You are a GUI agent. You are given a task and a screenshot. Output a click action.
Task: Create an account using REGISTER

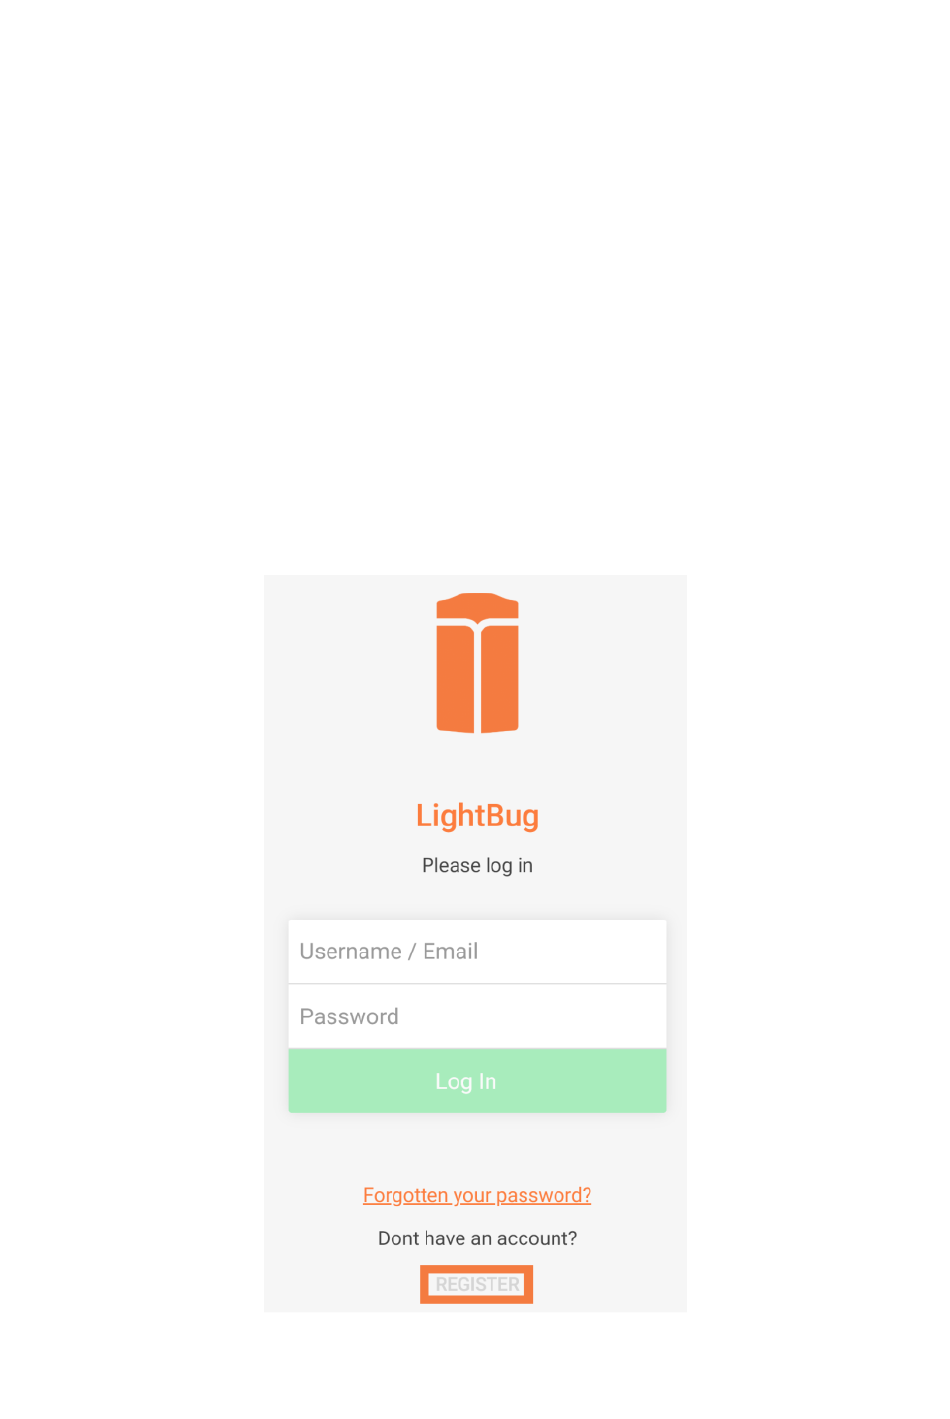pyautogui.click(x=476, y=1284)
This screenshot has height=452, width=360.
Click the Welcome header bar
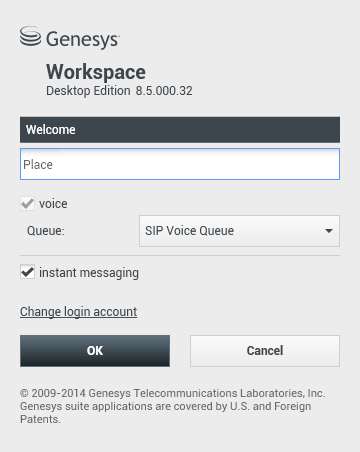180,130
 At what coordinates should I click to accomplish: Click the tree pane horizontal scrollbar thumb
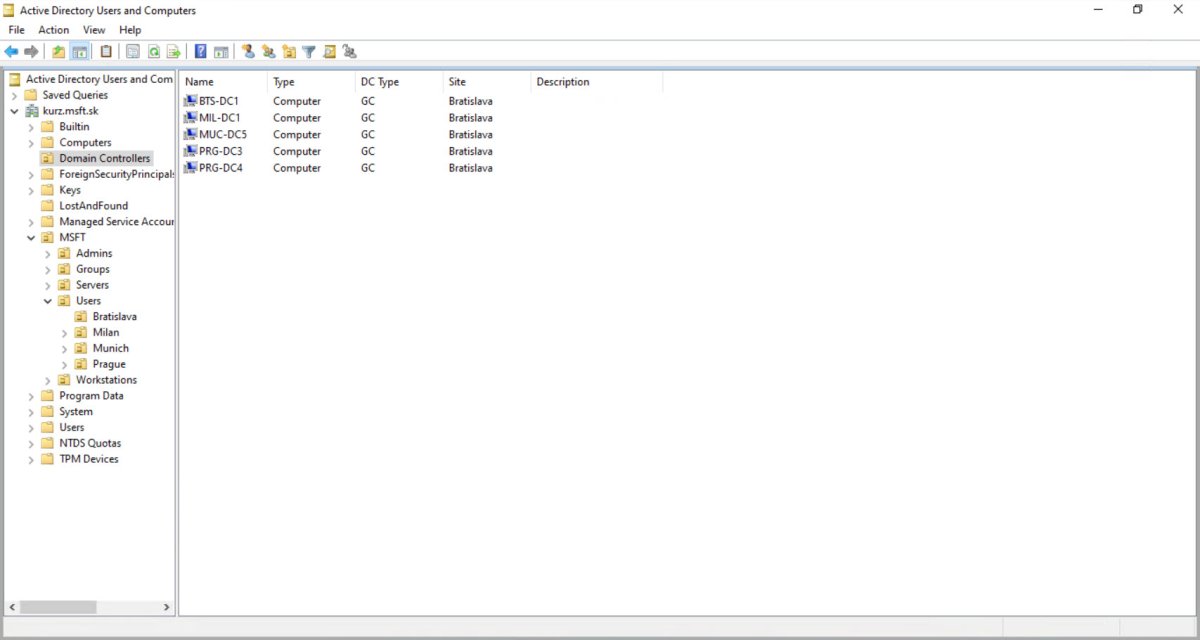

PROBLEM DESCRIPTION: In how many lines of the material does the word "screenshot" occur? Reply with only that number.

EXERCISE ANSWER: 2